Il Comitato si è detto profondamente preoccupato per la situazione dei lavoratori migranti, in particolare quelli detenuti nei paesi del Golfo, tra i quali Arabia Saudita e Yemen, e in Paesi del Nord Africa come la Libia.

All’inizio di settembre, sono cominciate a circolare le notizie e le immagini di migliaia di lavoratori migranti africani rinchiusi in campi angusti e antigienici in Arabia Saudita. Video che mostrano i lavoratori migranti detenuti che dormono e mangiano in strutture con fogne all’aria aperta che scorrono sul pavimento e che «sono la prova di condizioni scioccanti che richiedono un’azione immediata da parte della comunità internazionale».

Il Comitato ricorda che «La pandemia di Covid-19 sta attualmente scatenando il caos in tutto il mondo. In molti Paesi, il bilancio delle vittime è in aumento, i sistemi sanitari sono messi a dura prova e i tassi di disoccupazione sono elevati, senza precedenti. Mentre i governi fanno del loro meglio per controllare il disastro sanitario più significativo dal 1918, devono essere consapevoli del fatto che questa pandemia rende i lavoratori migranti, che non hanno accesso ad acqua pulita, sanità mentale e assistenza sanitaria, molto più vulnerabili dei residenti locali. Mentre la pandemia di Covid-19 continua, è più importante che mai che le violazioni dei diritti umani perpetrate contro i migranti cessino immediatamente».

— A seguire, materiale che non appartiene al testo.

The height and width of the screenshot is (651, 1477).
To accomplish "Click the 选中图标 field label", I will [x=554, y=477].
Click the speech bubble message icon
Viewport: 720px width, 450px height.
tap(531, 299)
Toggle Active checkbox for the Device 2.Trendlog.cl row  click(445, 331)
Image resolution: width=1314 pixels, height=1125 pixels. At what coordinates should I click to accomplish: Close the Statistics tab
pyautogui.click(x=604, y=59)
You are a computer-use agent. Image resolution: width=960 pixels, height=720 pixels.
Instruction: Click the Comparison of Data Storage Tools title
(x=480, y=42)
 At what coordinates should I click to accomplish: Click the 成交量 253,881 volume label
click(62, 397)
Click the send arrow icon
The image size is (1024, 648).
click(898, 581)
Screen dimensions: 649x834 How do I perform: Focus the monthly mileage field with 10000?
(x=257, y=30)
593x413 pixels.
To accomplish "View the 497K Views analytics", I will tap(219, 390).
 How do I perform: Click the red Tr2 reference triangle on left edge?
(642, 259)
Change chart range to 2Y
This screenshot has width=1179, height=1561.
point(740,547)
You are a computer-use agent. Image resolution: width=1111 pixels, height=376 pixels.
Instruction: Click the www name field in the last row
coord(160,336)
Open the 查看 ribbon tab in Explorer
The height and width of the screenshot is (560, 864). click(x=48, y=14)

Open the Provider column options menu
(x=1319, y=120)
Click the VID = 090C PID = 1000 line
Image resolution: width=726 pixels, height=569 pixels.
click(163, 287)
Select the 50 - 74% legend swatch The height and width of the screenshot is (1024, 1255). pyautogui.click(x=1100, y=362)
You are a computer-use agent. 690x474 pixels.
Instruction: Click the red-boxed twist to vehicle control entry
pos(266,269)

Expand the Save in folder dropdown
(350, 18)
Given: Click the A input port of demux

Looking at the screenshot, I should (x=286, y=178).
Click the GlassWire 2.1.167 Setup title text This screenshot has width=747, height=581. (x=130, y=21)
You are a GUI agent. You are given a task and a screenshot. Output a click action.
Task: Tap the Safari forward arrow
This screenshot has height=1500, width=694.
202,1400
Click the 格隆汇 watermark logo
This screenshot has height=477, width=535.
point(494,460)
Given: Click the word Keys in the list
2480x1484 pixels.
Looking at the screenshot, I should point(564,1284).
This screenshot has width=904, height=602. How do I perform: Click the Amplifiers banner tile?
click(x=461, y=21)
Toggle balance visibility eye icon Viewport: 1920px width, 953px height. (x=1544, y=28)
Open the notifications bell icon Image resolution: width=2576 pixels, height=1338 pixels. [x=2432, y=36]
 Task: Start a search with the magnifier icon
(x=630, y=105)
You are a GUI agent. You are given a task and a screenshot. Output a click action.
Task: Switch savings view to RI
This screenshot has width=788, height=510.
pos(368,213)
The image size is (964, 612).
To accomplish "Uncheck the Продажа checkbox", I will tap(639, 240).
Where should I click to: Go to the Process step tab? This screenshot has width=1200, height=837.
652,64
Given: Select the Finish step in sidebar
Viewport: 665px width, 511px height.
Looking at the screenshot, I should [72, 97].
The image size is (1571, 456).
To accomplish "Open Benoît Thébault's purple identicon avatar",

Il Comitato ricorda la Joint Guidance Note on the Impacts of the COVID-19 Pandemic on the Human Rights of Migrants. e conclude: «Esortiamo i governi dei Paesi ospitanti e di transito a proteggere rigorosamente i diritti umani di tutti i migranti e a cooperare senza indugio con i Paesi di origine per garantire un ritorno ordinato, sicuro e dignitoso dei migranti imprigionati».